#### [WORK ORDER]
Leave out the pictures and retype exactly the lines from the one with "This screenshot has height=1043, width=923." through the end of the records.

#### [PROVIDED INFORMATION]

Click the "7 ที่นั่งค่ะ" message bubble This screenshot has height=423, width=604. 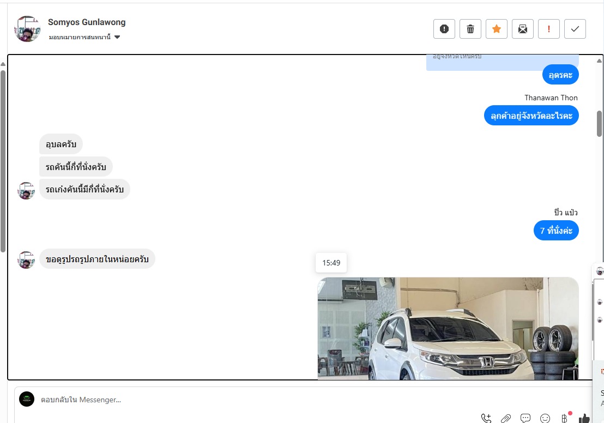pyautogui.click(x=556, y=231)
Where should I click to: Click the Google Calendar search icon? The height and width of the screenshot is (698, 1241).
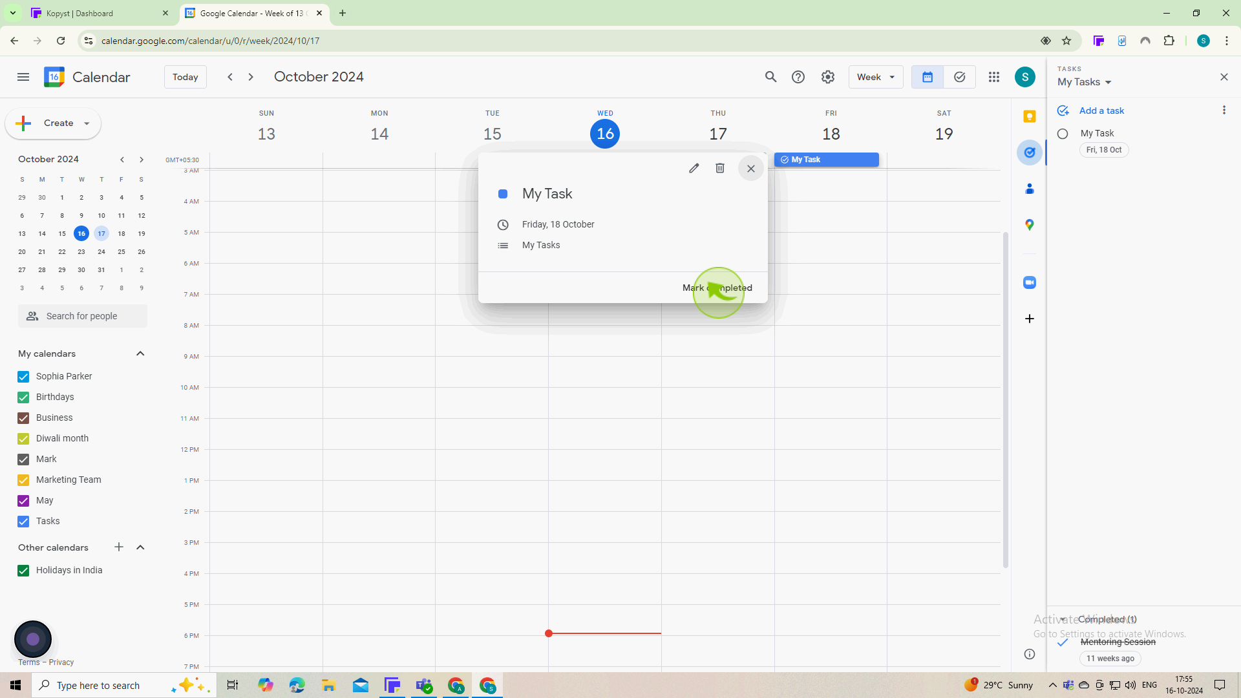[x=770, y=77]
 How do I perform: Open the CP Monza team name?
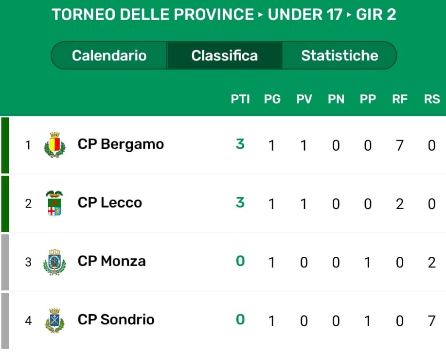(x=112, y=261)
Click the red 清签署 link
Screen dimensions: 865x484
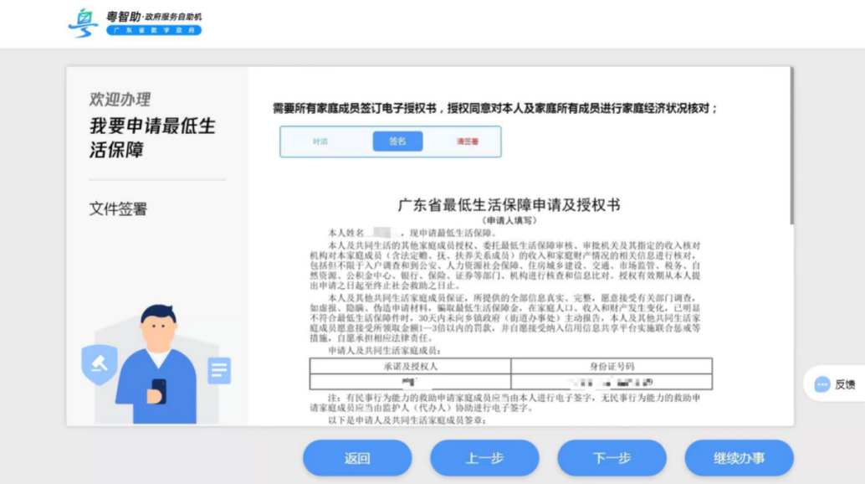467,142
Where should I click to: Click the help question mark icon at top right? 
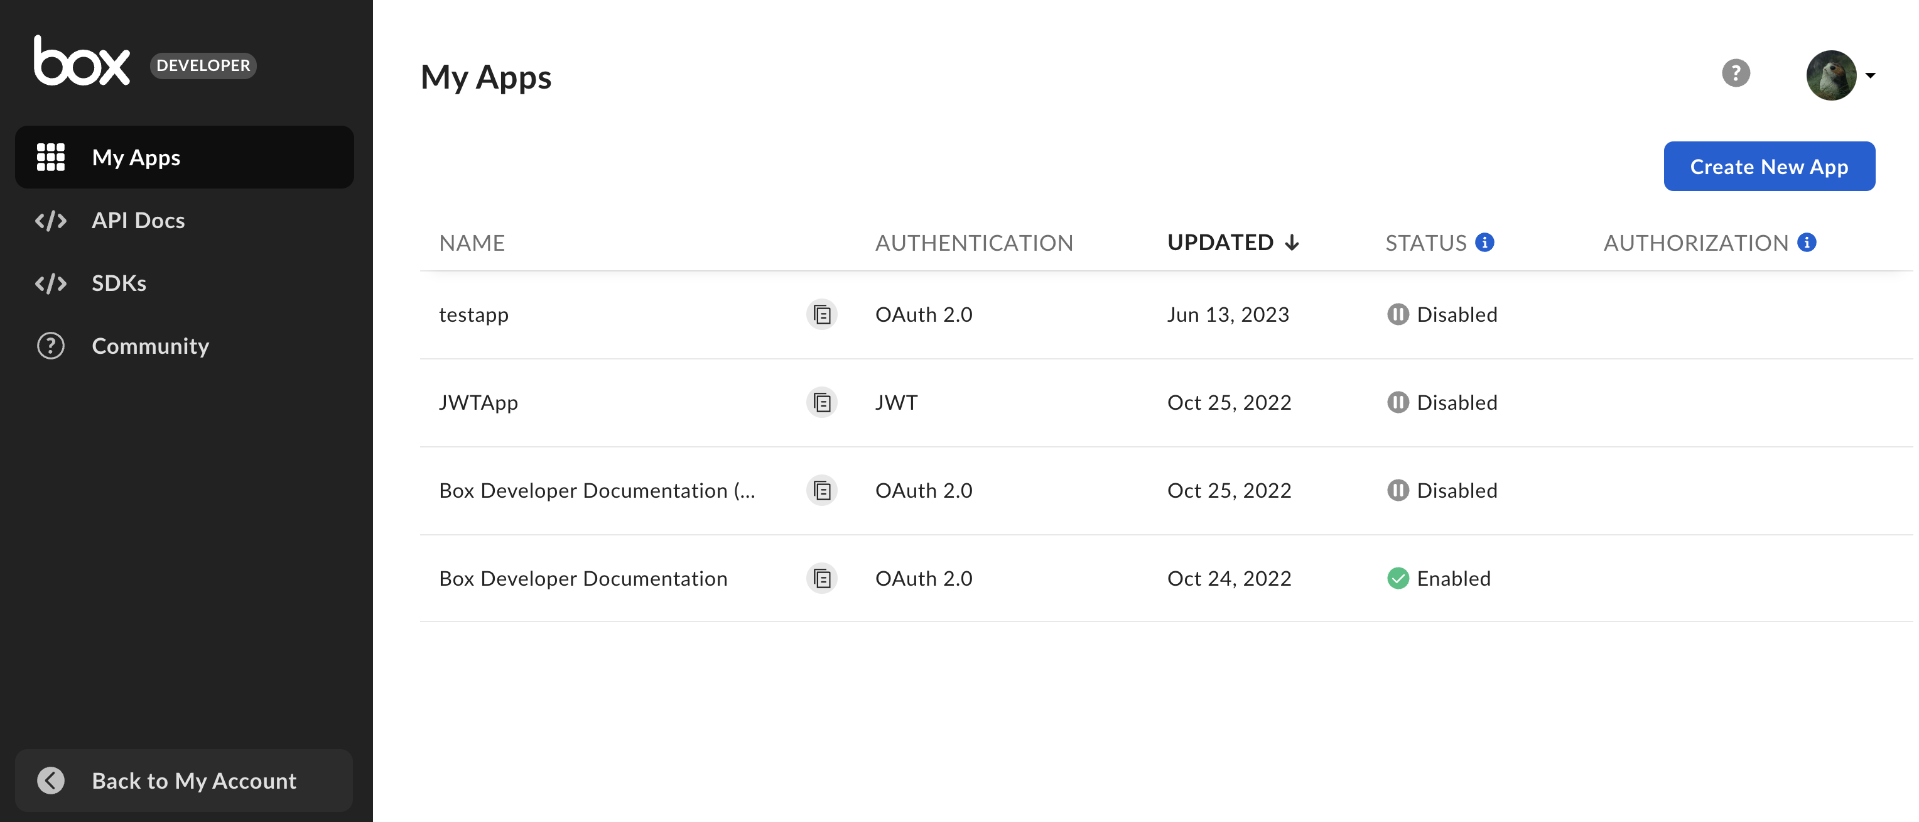tap(1736, 72)
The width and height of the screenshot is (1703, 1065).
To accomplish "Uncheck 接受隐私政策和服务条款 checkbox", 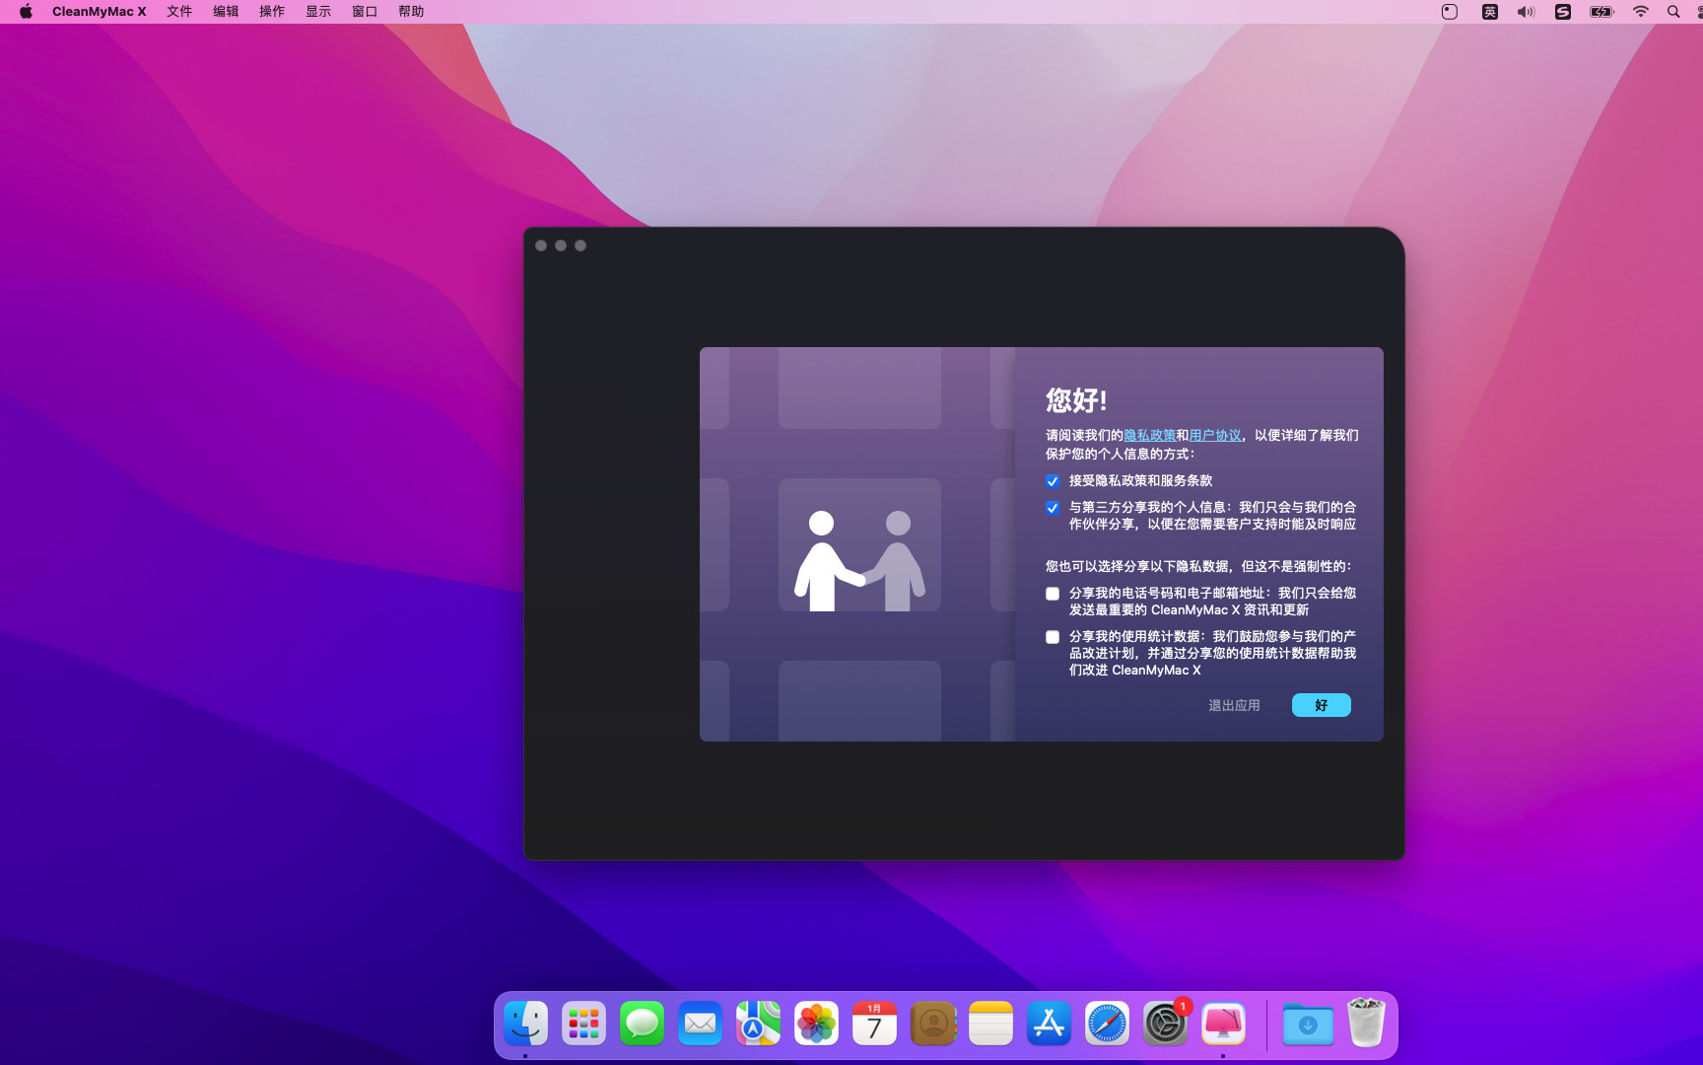I will 1053,481.
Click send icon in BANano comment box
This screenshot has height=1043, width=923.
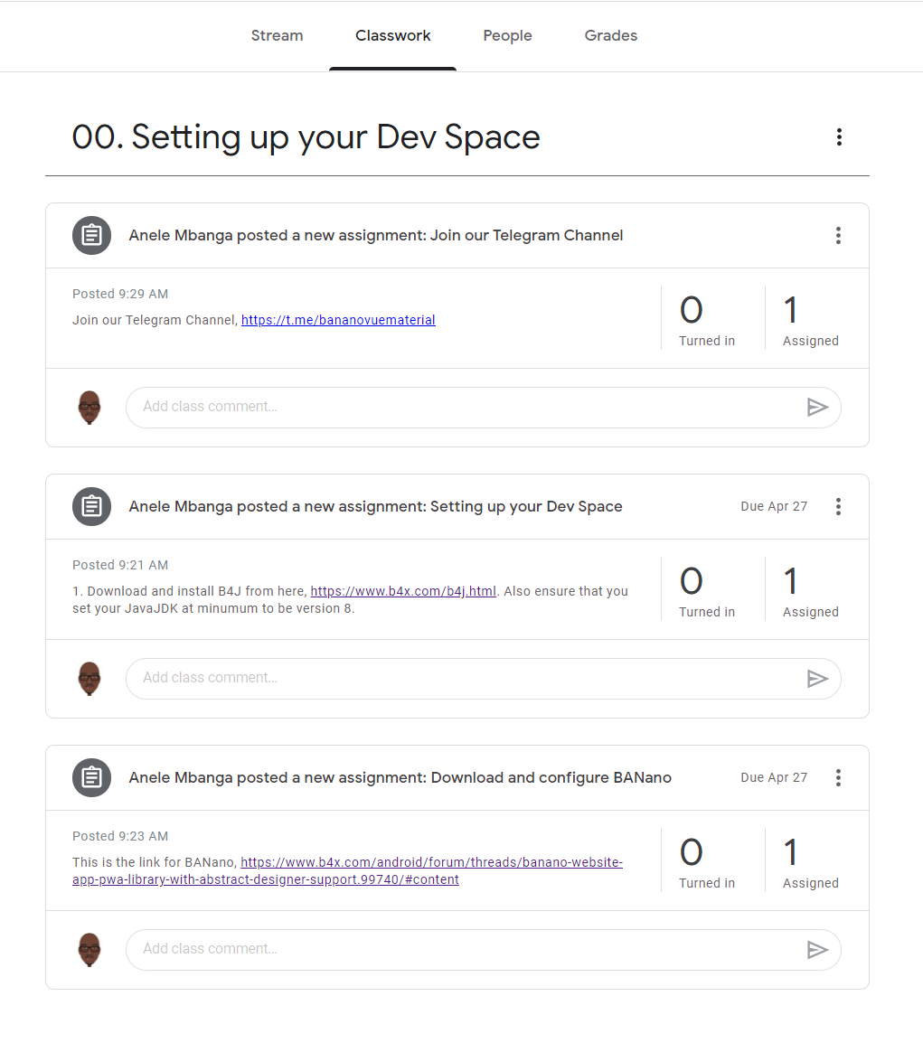click(x=817, y=950)
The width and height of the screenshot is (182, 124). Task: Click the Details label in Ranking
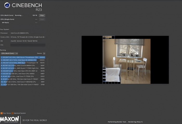[x=39, y=53]
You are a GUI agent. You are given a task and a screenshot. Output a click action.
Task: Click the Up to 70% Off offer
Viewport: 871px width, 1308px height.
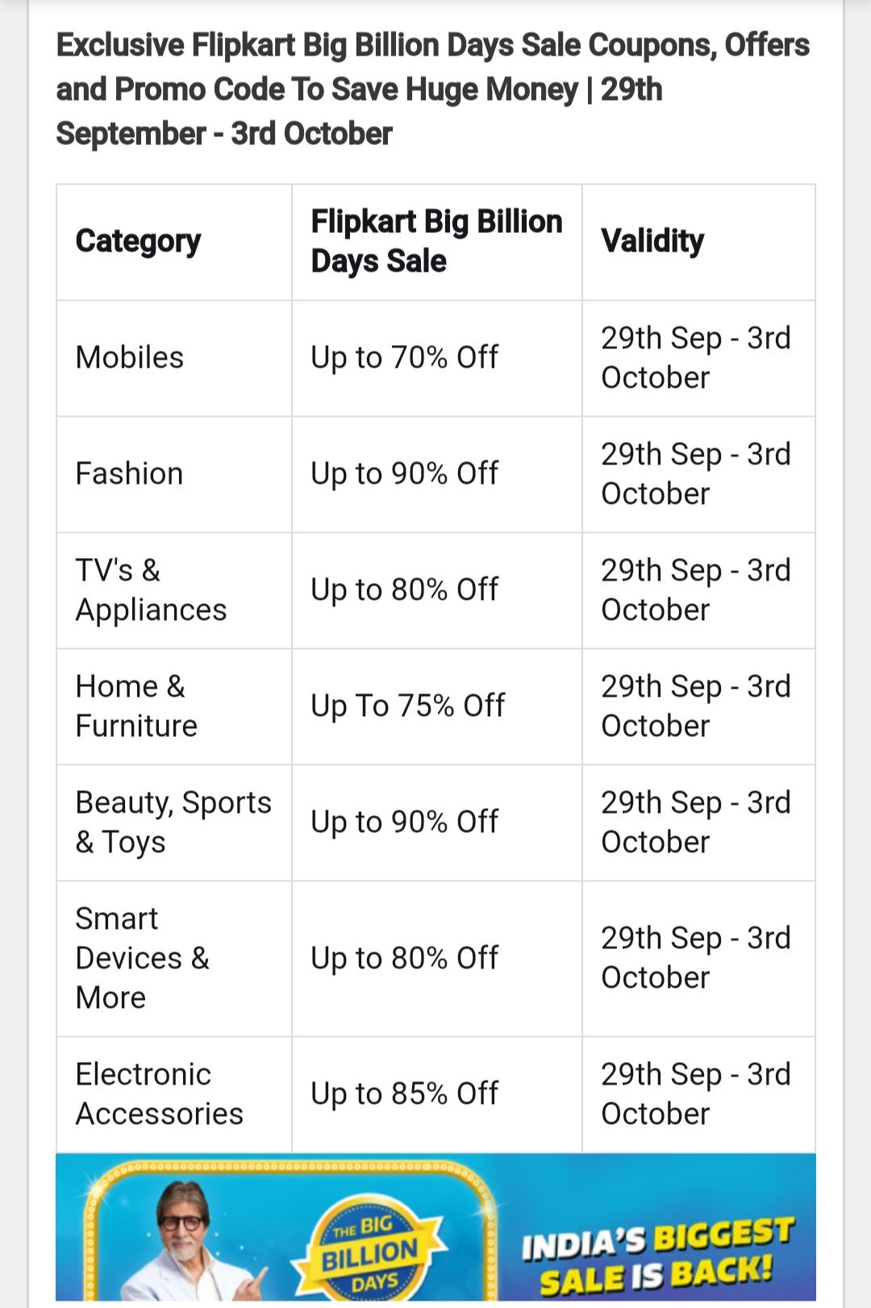(405, 358)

#### [ANSWER TO THIS TASK]
This screenshot has height=1043, width=923.
click(x=817, y=950)
The width and height of the screenshot is (182, 124). Task: Click the Details label in Ranking
[x=39, y=53]
You are a GUI agent. You are given a task and a screenshot. Output a click action.
Task: Click the Up to 70% Off offer
Viewport: 871px width, 1308px height.
(405, 358)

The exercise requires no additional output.